For buyers, this means June is not a simple “wait for lower rates” market.
Rates may ease slightly, but that outcome depends on the data. If inflation cools, bond yields may move lower and mortgage rates could improve. If inflation remains sticky, or if the Fed sounds more cautious about rate cuts, mortgage rates could stay elevated.
.
Current Mortgage Rate Snapshot
| Metric | Latest Data | Previous Week | What It Means |
|---|---|---|---|
| 30-year fixed mortgage rate | 6.53% | 6.51% | Rates moved slightly higher |
| 15-year fixed mortgage rate | 5.87% | 5.85% | Shorter-term fixed rates also rose |
| General June outlook | Mid-6% range | — | Stability or slight improvement is possible |
| Main risk | Inflation and Fed uncertainty | — | Rates could rise again if data disappoints |
he key point is that mortgage rates are not falling sharply yet.
They may improve if economic data becomes more favorable, but buyers should not assume that June will bring a major affordability reset.
.
Will Mortgage Rates Go Down in June?
Mortgage rates could move slightly lower in June, but the broader forecast points to stability.
The Mortgage Reports included expert commentary suggesting that mortgage rates may hold in the mid-6% range as markets wait for more clarity on energy prices, geopolitical risks, and the Federal Reserve’s next steps.

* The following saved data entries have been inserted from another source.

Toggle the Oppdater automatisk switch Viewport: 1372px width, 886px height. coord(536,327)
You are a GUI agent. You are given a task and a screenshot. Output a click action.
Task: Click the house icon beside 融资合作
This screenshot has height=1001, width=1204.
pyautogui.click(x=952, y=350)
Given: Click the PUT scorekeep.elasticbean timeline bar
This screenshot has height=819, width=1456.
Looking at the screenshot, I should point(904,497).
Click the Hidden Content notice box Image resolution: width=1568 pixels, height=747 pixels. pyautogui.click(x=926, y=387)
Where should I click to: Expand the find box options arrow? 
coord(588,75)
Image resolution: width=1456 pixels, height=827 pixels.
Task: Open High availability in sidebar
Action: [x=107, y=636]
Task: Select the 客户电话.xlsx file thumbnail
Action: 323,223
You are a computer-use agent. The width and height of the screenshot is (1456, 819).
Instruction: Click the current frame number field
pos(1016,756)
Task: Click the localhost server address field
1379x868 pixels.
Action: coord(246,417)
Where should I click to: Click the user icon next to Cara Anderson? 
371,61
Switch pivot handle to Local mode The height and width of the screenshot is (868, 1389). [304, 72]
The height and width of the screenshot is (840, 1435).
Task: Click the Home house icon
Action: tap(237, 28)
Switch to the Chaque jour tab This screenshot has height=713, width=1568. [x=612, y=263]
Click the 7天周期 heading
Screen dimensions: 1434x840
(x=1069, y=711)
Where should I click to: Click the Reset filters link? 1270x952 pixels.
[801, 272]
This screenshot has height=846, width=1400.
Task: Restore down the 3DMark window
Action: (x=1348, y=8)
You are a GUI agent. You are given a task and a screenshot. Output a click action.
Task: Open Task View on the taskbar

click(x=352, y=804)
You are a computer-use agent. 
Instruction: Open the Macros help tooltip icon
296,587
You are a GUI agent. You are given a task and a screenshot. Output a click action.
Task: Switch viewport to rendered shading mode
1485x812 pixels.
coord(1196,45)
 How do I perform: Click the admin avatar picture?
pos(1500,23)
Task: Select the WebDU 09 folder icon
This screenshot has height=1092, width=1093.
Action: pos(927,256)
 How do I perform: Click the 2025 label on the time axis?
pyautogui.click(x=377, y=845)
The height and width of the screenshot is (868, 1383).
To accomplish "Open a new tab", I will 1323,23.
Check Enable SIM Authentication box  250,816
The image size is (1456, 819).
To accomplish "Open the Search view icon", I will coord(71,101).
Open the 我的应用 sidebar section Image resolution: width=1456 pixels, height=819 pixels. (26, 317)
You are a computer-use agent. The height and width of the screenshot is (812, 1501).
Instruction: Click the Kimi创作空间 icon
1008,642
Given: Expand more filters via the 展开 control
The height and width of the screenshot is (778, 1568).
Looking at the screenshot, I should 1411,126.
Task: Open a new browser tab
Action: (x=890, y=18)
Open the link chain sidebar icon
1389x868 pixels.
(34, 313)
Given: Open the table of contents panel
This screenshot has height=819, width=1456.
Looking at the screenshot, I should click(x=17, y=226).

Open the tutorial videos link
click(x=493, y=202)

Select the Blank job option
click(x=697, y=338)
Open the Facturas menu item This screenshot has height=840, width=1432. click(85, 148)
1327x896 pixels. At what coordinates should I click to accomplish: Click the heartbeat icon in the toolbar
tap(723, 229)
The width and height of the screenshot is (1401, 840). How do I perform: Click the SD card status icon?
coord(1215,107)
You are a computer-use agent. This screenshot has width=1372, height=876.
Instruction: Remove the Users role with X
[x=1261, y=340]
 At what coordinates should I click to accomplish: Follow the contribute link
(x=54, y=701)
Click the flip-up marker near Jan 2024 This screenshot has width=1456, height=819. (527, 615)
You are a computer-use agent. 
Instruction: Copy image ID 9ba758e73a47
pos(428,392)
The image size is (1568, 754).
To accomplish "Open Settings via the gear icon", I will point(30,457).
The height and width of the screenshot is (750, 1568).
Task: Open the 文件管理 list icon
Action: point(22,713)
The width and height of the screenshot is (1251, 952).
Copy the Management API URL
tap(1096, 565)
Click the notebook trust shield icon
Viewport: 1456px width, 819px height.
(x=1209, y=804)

One expert also noted that a dramatic drop is unlikely in the immediate future.
This is important because buyers often hear “rates may go down” and assume that waiting will automatically improve affordability.
But the current forecast is more cautious.
A more accurate way to read the market is:
| Scenario | What Could Happen to Rates | Buyer Impact |
|---|---|---|
| Inflation cools | Rates may move slightly lower | Monthly payments may improve |
| Labor market softens | Rates may get some relief | Buyers may see better quotes |
| Fed sounds hawkish | Rates may stay elevated or rise | Affordability may remain tight |
| Oil prices rise | Rates may face upward pressure | Inflation concerns may return |
| Geopolitical risk eases | Rates may stabilize | Market volatility may decline |
In other words, June could bring some relief, but not enough for buyers to ignore today’s numbers.
.
Market Takeaway
The main takeaway for June is slight relief, not a sharp drop.
Mortgage rates have already moved lower than the highs seen in recent years, but they remain elevated compared with the ultra-low rates many buyers remember from 2020 and 2021.
The Mortgage Reports noted that many experts and industry authorities still expect mortgage rates to follow a downward trajectory in 2026, but rates can rise or fall in any given week depending on inflation, the broader economy, and global events.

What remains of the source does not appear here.